Catalytic NO activation and NO–H2 reaction pathways

Abstract

Kinetic and isotopic data on Pt clusters and activation free energy barriers from density functional theory (DFT) on Pt(111) are used to assess the elementary steps involved in NO–H2 reactions. Pt clusters 1–10nm in diameter gave similar turnover rates, indicating that these elementary steps are insensitive to surface-atom coordination. N–O cleavage occurs after sequential addition of two chemisorbed H-atoms (H*) to NO* which are quasi-equilibrated with H2 and NO co-reactants.
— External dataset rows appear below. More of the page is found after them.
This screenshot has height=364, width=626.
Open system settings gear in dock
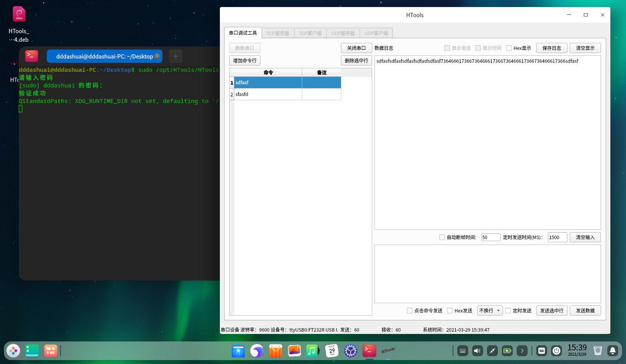(x=350, y=351)
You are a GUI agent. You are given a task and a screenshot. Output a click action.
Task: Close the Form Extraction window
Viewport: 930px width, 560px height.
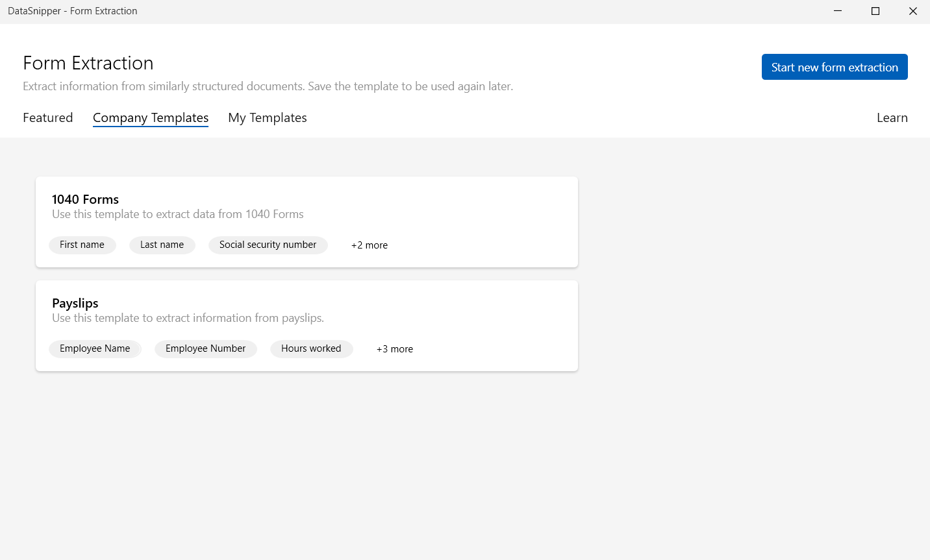click(912, 11)
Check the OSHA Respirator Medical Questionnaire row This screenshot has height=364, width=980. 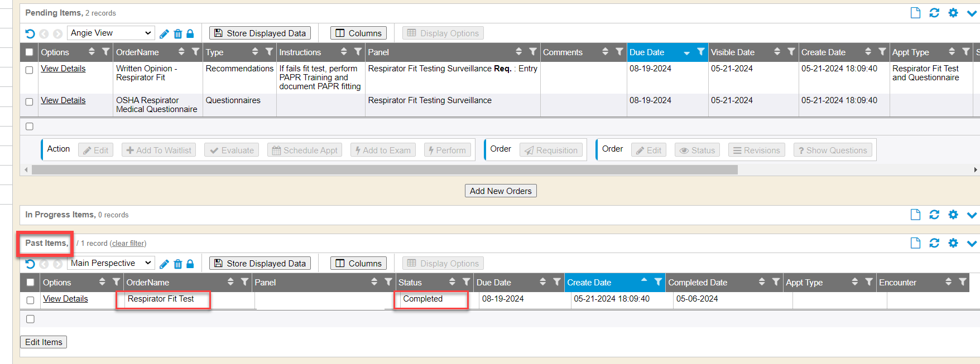click(30, 102)
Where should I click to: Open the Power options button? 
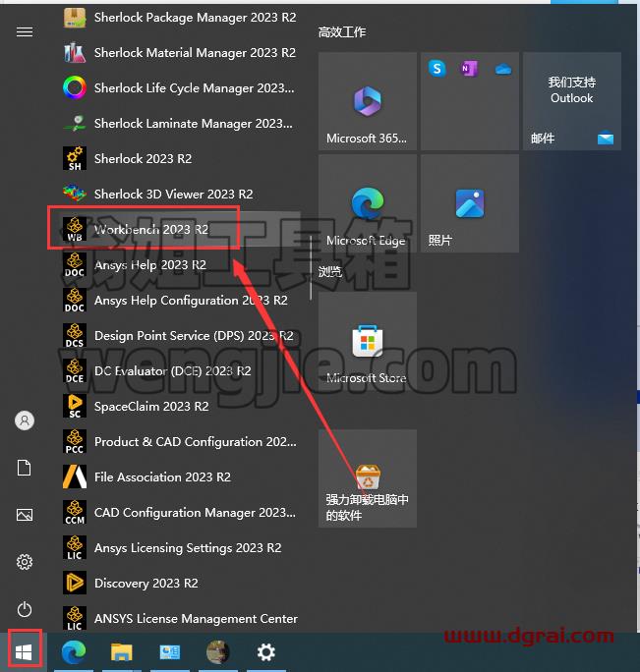(25, 609)
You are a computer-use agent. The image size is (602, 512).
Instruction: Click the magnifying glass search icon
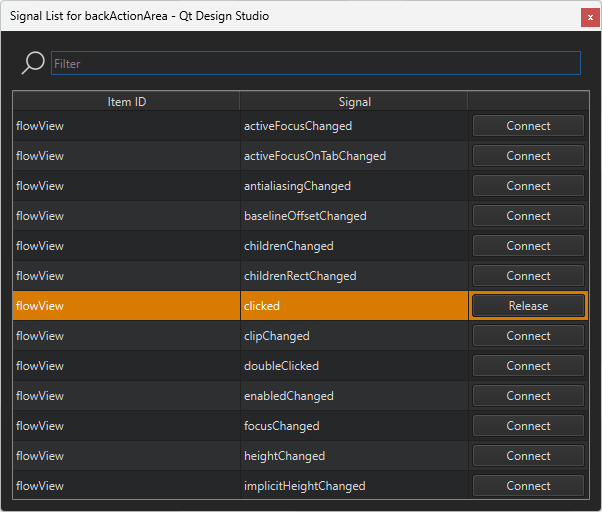pyautogui.click(x=33, y=63)
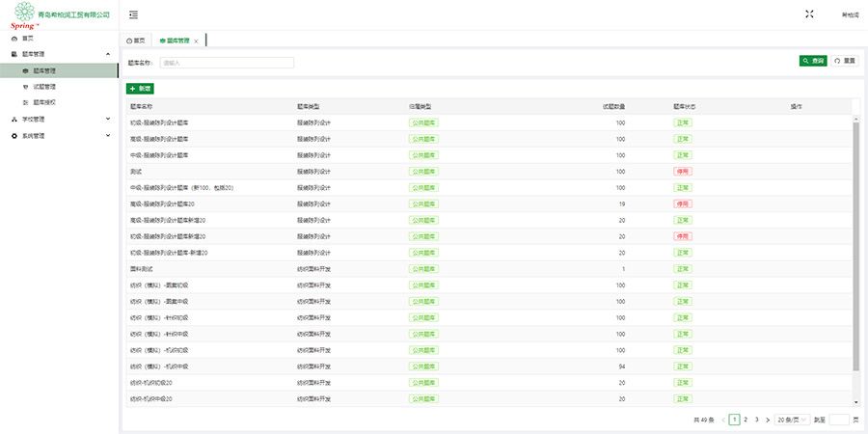The width and height of the screenshot is (868, 434).
Task: Click the table's vertical scrollbar down arrow
Action: pyautogui.click(x=854, y=402)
The first step is equilibrated and forms HNO*, while the second addition is irreversible and forms *HNOH*; this latter step limits NO–H2 rates and forms OH* and NH* intermediates that undergo fast reactions to give H2O, N2O, NH3, and N2. These conclusions are consistent with (i) measured normal H/D kinetic isotope effects; (ii) rates proportional to H2 pressure, but reaching constant values at higher pressures; (iii) fast H2–D2 equilibration during catalysis; and (iv) DFT-derived activation barriers. These data and calculations, taken together, rule out N–O cleavage via NO* reactions with another NO* (forming O* and N2O) or with vicinal vacancies (forming N* and O*), which have much higher barriers than H*-assisted routes. The cleavage of N–O bonds via *HNOH* intermediates is reminiscent of C–O cleavage in CO–H2 reactions (via *HCOH*) and of O–O cleavage in O2–H2 reactions (via OOH* or *HOOH*). H*-addition weakens the multiple bonds in NO, CO, and O2 and allows coordination of each atom to metal surfaces; as a result, dissociation occurs via such assisted routes at all surface coverages relevant in the practice of catalysis.